*WHAT YOU HAVE TO DO*
Echo back everything from the line containing "has width=553, height=704." down to the line containing "report-options-label: Report Options is", both included, and leave the pictures out of your reply.

*SUPPLIED MATERIAL*
******
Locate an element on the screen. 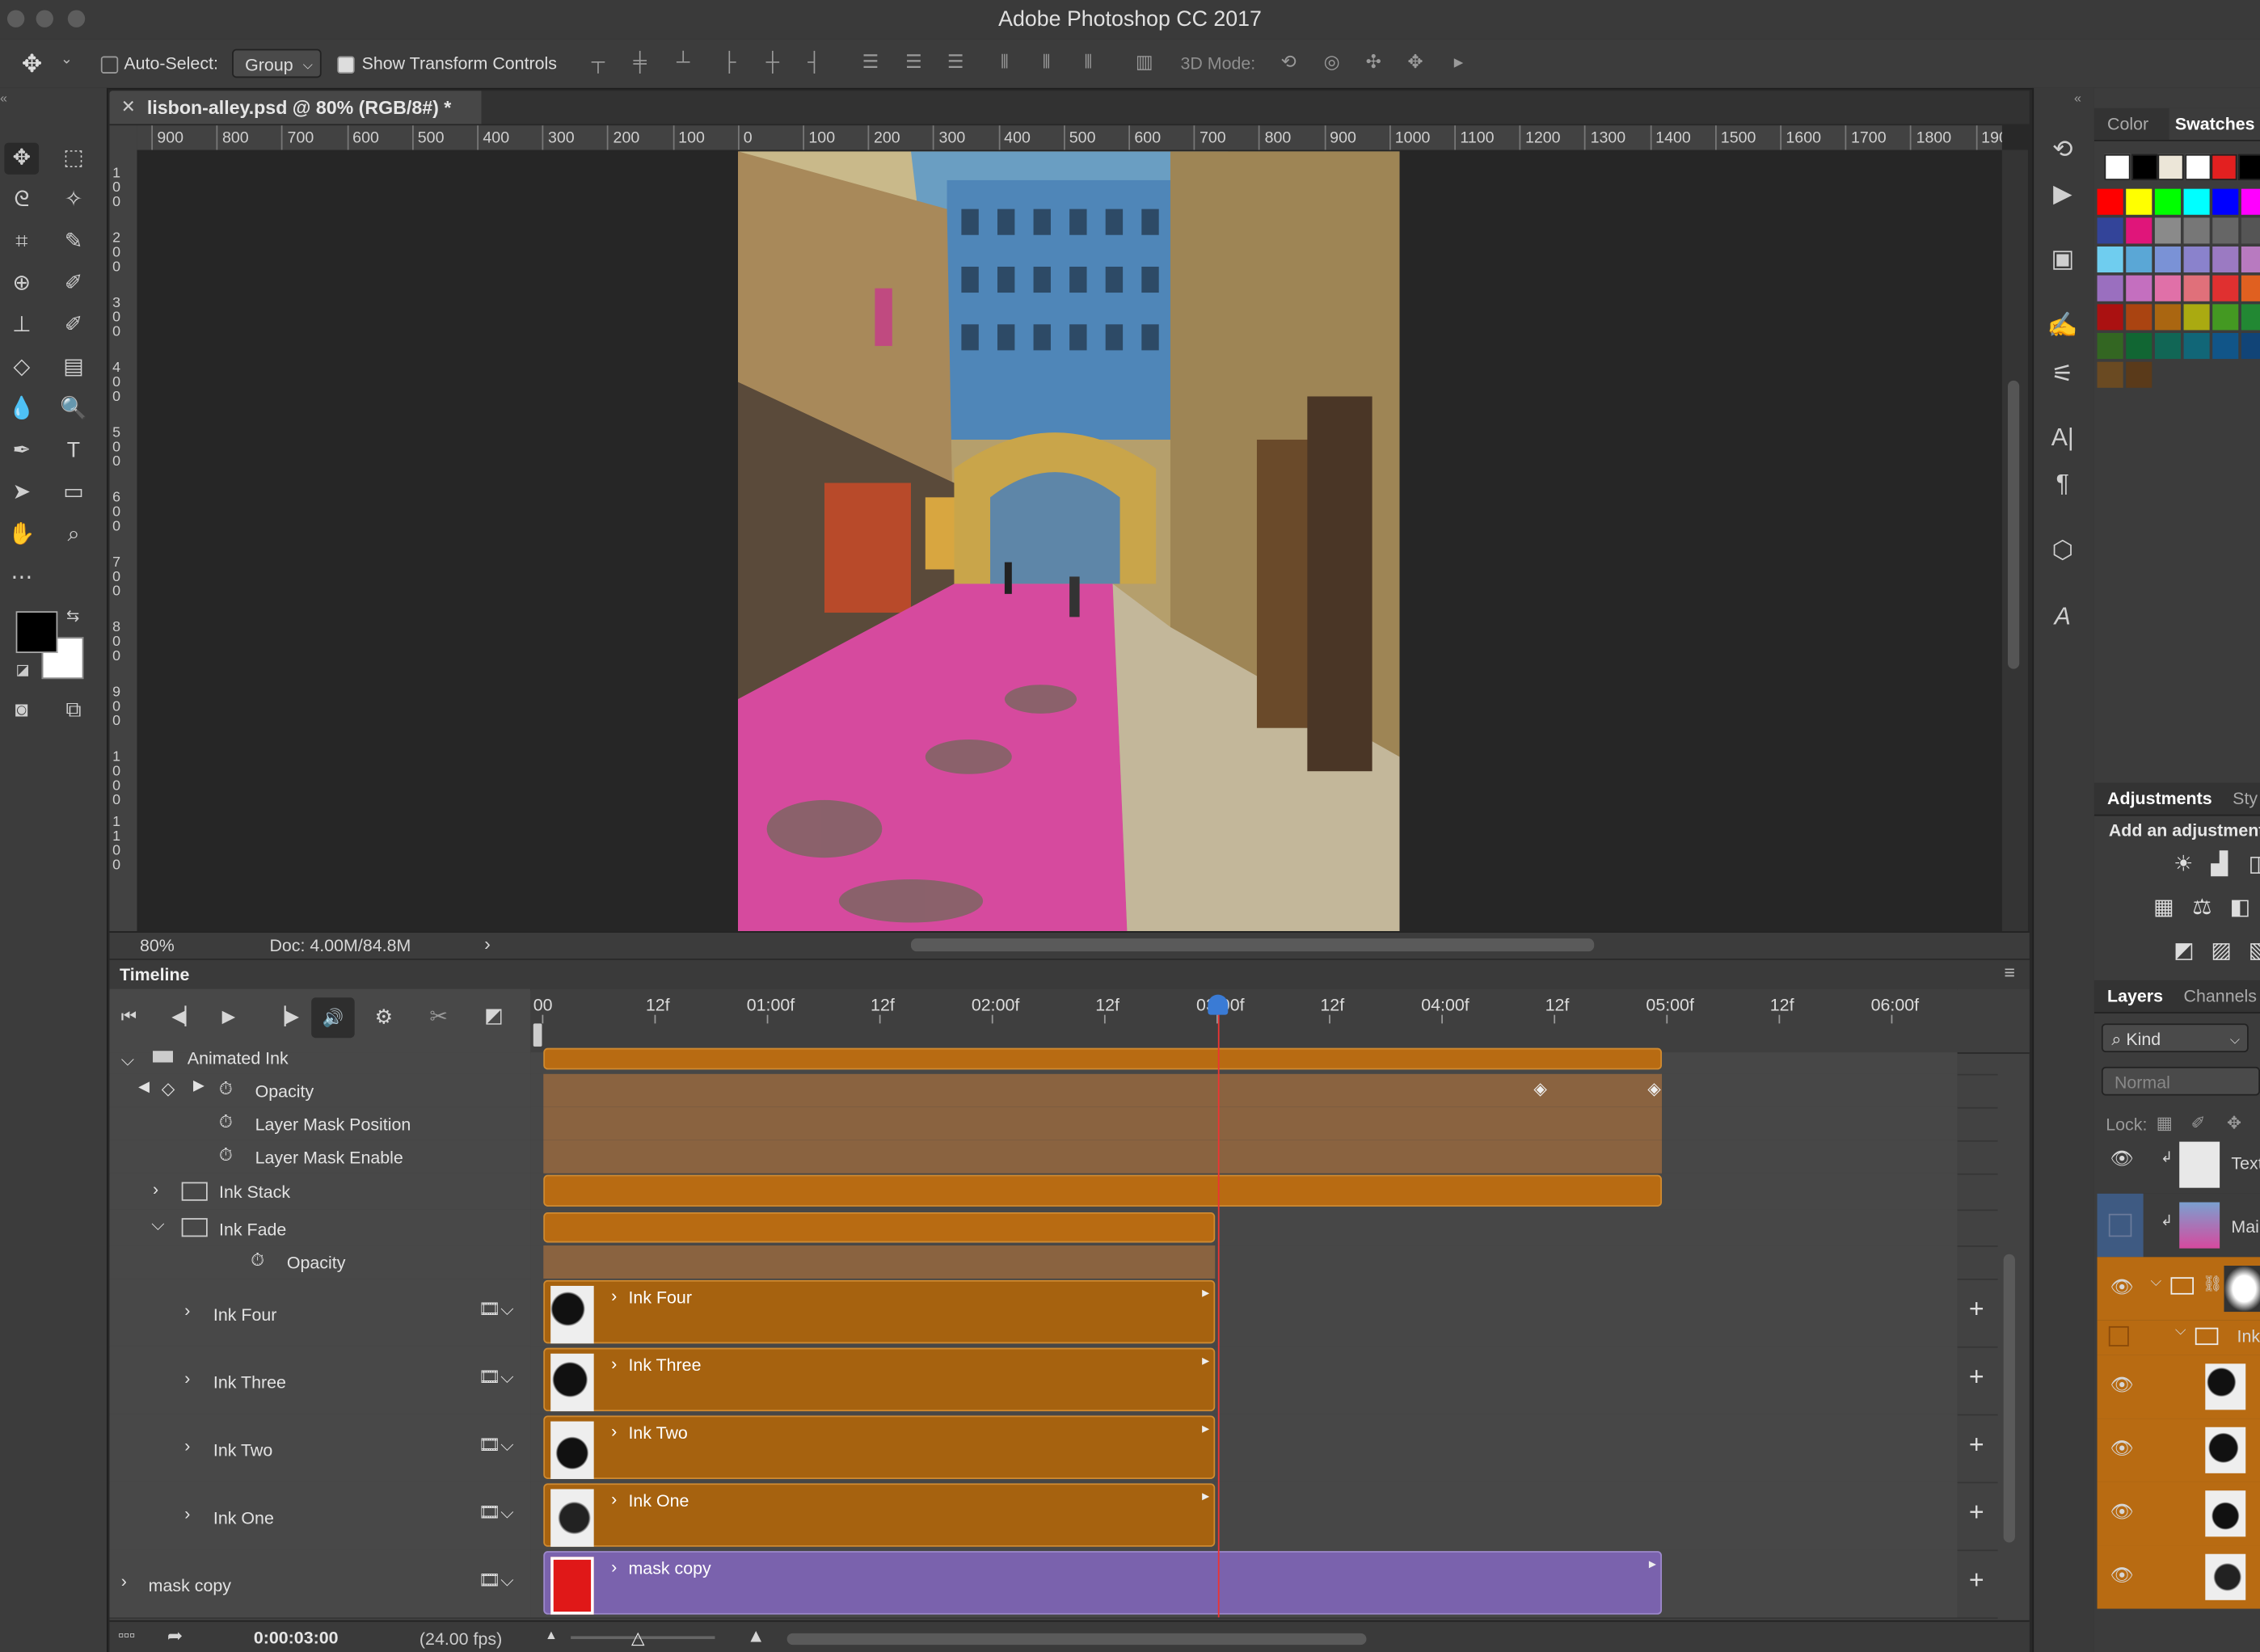 This screenshot has height=1652, width=2260. align-top-icon: ┬ is located at coordinates (598, 62).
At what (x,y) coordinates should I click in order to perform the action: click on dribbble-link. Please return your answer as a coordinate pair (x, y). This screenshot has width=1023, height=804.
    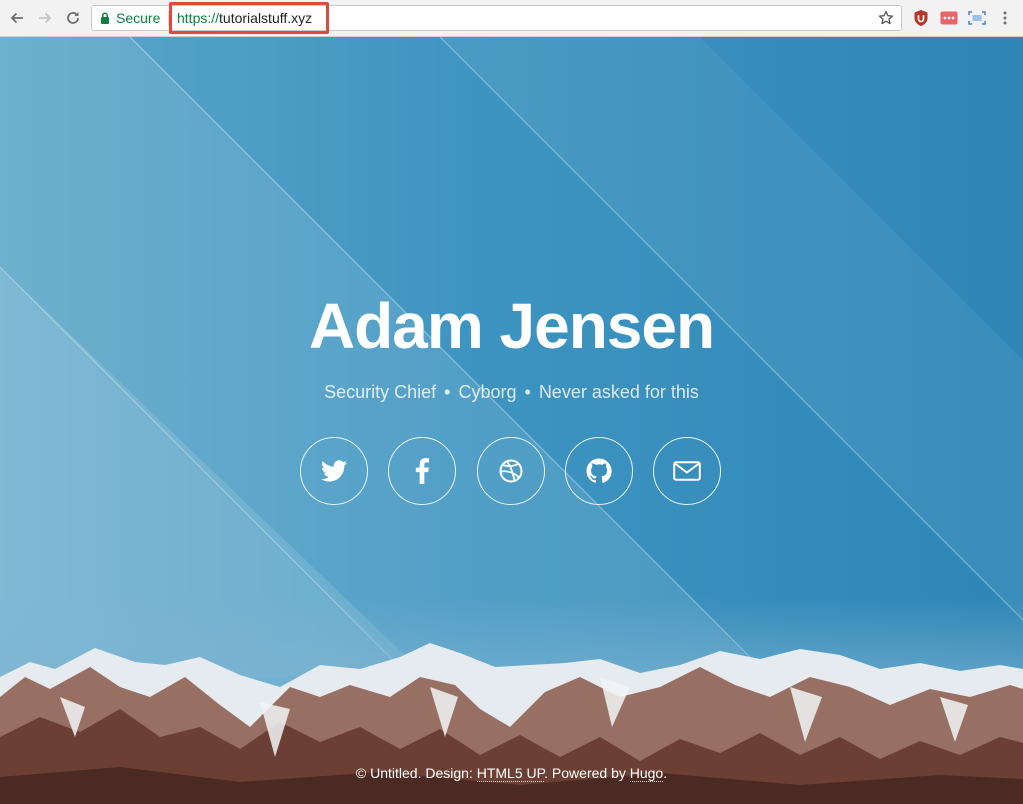
    Looking at the image, I should click on (511, 471).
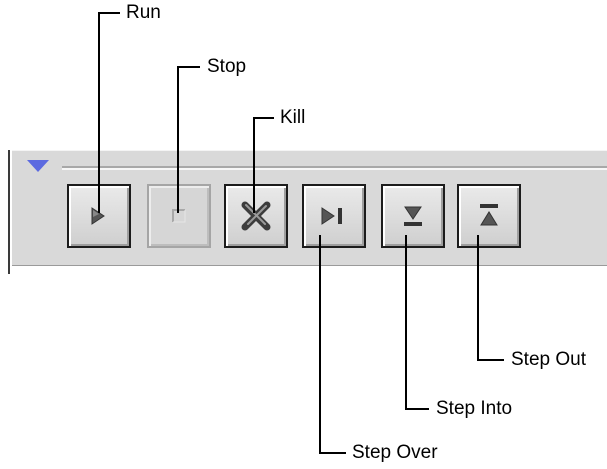 Image resolution: width=607 pixels, height=469 pixels. Describe the element at coordinates (474, 408) in the screenshot. I see `step-into-label: Step Into` at that location.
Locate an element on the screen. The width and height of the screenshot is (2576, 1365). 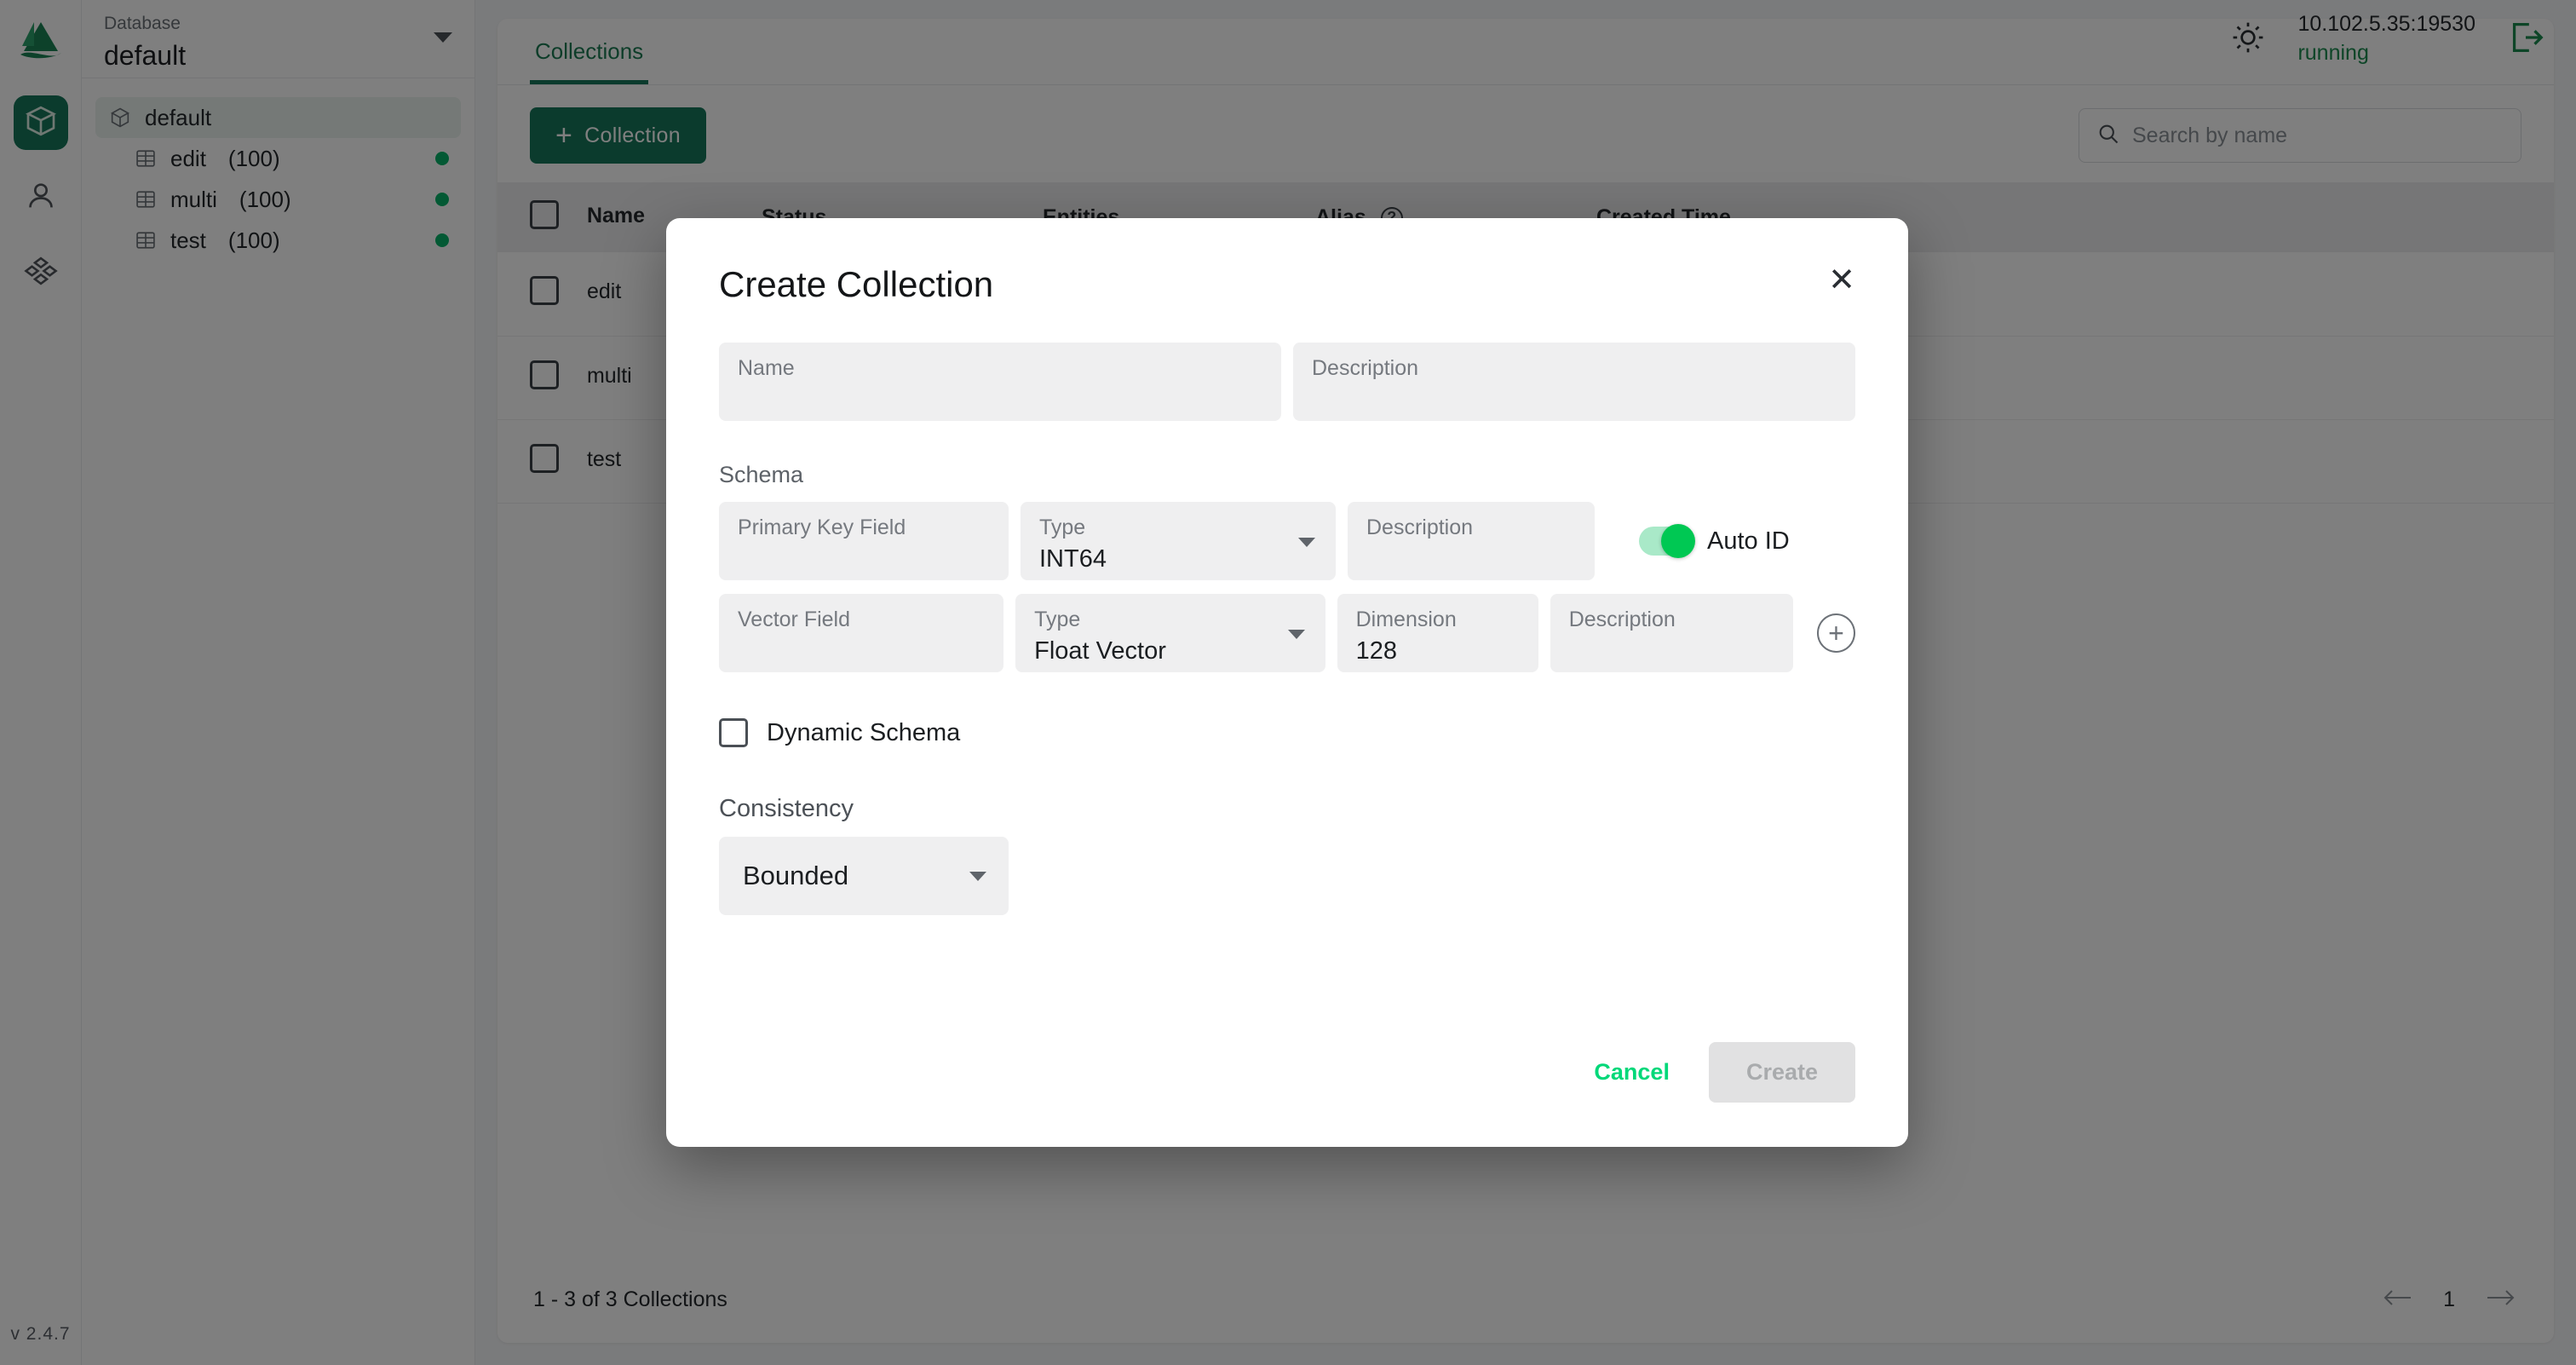
plus-circle-icon: + is located at coordinates (1836, 633).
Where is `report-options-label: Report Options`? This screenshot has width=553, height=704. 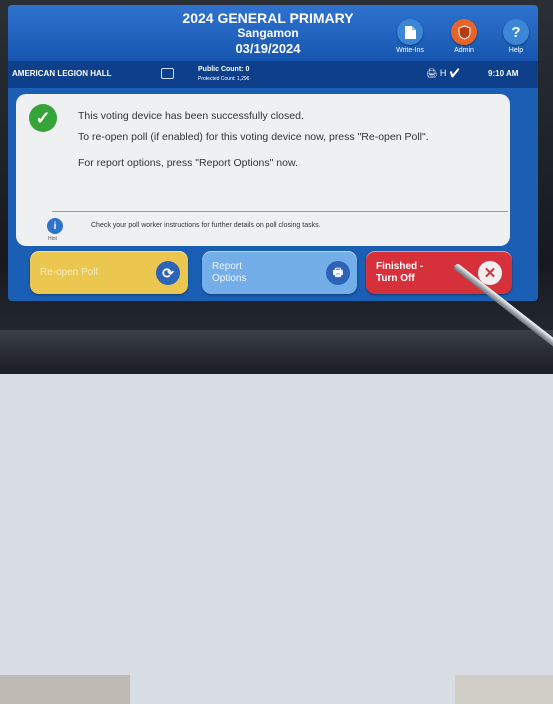
report-options-label: Report Options is located at coordinates (229, 273).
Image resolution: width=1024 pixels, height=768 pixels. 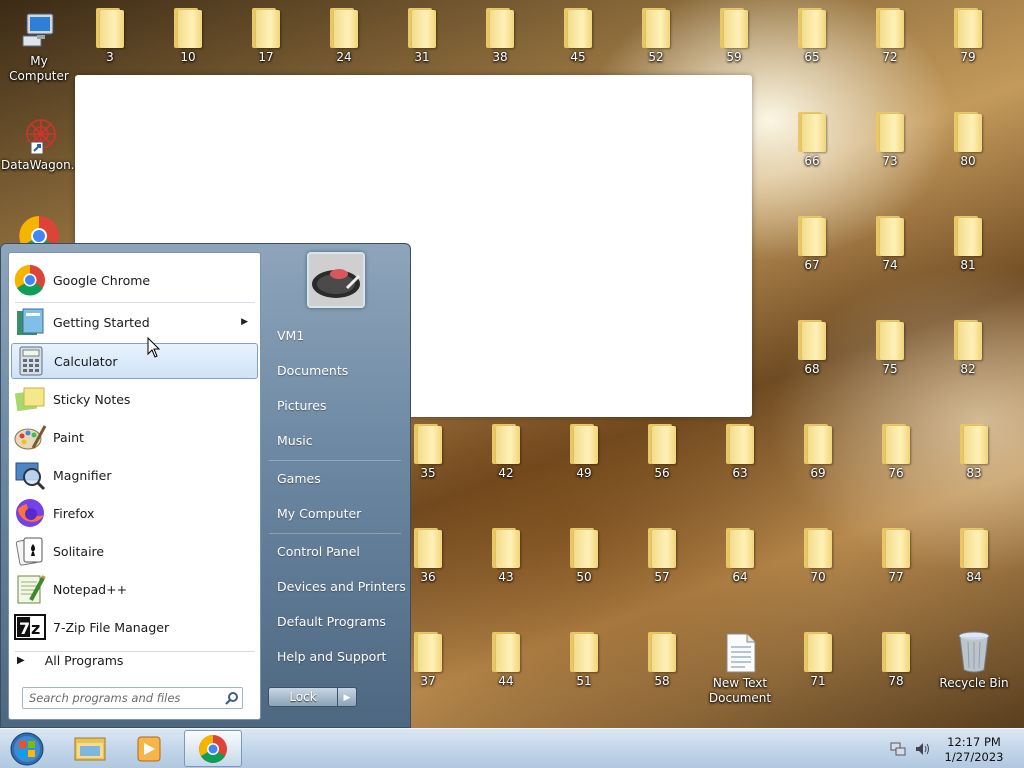 I want to click on solitaire-icon, so click(x=30, y=551).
******
*TASK ANSWER*
Where is `report-options-label: Report Options`? This screenshot has width=553, height=704. 
report-options-label: Report Options is located at coordinates (229, 273).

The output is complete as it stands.